I’m trying to use a torchvision.models model in my image segmentation project but can’t seem to get it working. Specifically I’m trying to use the deeplabv3_resnet101 model in my code since deeplabv3 is a segmentation specific model. I’ve gotten it working using the included resnet34 model within fastai:
learn = unet_learner(data, models.resnet34, metrics=accuracy)
but if I try to switch out resnet34 for deeplabv3_resnet101 I run into an error:
import torchvision.models as models
dlv3 = models.segmentation.deeplabv3_resnet101(pretrained=False, progress=True)
learn = unet_learner(data, dlv3, metrics=accuracy)
error seen:
AttributeError Traceback (most recent call last)
<ipython-input-22-bad08e2542b6> in <module>
----> 1 learn = unet_learner(data, dlv3, metrics=accuracy)
2 lr_find(learn)
3 learn.recorder.plot()
4 lr=1e-2
5 learn.fit_one_cycle(1, slice(lr))
~/.local/lib/python3.7/site-packages/fastai/vision/learner.py in unet_learner(data, arch, pretrained, blur_final, norm_type, split_on, blur, self_attention, y_range, last_cross, bottle, cut, **learn_kwargs)
113 "Build Unet learner from `data` and `arch`."
114 meta = cnn_config(arch)
--> 115 body = create_body(arch, pretrained, cut)
116 try: size = data.train_ds[0][0].size
117 except: size = next(iter(data.train_dl))[0].shape[-2:]
~/.local/lib/python3.7/site-packages/fastai/vision/learner.py in create_body(arch, pretrained, cut)
54 def create_body(arch:Callable, pretrained:bool=True, cut:Optional[Union[int, Callable]]=None):
55 "Cut off the body of a typically pretrained `model` at `cut` (int) or cut the model as specified by `cut(model)` (function)."
---> 56 model = arch(pretrained)
57 cut = ifnone(cut, cnn_config(arch)['cut'])
58 if cut is None:
~/.local/lib/python3.7/site-packages/torch/nn/modules/module.py in __call__(self, *input, **kwargs)
539 result = self._slow_forward(*input, **kwargs)
540 else:
--> 541 result = self.forward(*input, **kwargs)
542 for hook in self._forward_hooks.values():
543 hook_result = hook(self, input, result)
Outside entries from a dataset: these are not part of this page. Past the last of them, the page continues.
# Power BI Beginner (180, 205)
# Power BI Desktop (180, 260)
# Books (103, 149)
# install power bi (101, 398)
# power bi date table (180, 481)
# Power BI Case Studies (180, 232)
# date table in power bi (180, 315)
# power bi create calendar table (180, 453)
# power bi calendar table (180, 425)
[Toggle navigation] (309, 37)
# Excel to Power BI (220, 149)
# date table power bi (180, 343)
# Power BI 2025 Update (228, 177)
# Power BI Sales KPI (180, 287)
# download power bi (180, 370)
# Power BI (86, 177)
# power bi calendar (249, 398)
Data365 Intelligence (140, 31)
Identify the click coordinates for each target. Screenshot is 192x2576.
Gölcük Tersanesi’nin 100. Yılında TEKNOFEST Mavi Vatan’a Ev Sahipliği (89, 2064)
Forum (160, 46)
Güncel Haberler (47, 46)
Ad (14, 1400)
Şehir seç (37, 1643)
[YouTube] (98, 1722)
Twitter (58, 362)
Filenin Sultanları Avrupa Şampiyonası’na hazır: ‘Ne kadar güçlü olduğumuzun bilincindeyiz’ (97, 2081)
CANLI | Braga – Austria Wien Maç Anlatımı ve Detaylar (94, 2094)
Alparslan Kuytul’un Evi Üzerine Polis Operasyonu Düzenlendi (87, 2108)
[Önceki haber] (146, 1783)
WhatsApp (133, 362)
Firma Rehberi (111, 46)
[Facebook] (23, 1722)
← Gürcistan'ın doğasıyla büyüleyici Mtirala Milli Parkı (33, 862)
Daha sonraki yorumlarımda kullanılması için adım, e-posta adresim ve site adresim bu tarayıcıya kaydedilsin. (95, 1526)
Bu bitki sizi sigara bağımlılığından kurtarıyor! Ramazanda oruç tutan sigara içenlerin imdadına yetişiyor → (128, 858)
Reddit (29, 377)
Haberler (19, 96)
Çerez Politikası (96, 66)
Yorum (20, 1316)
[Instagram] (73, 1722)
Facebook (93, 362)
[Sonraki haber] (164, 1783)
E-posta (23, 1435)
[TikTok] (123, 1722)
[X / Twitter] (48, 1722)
~/.local/lib/python3.7/site-packages/torchvision/models/segmentation/_utils.py in forward(self, x)
14
15 def forward(self, x):
---> 16 input_shape = x.shape[-2:]
17 # contract: features is a dict of tensors
18 features = self.backbone(x)
AttributeError: 'bool' object has no attribute 'shape'
I’m pretty new to pytorch and fastai so it might be something pretty simple, but any guidance would be helpful to solve this issue.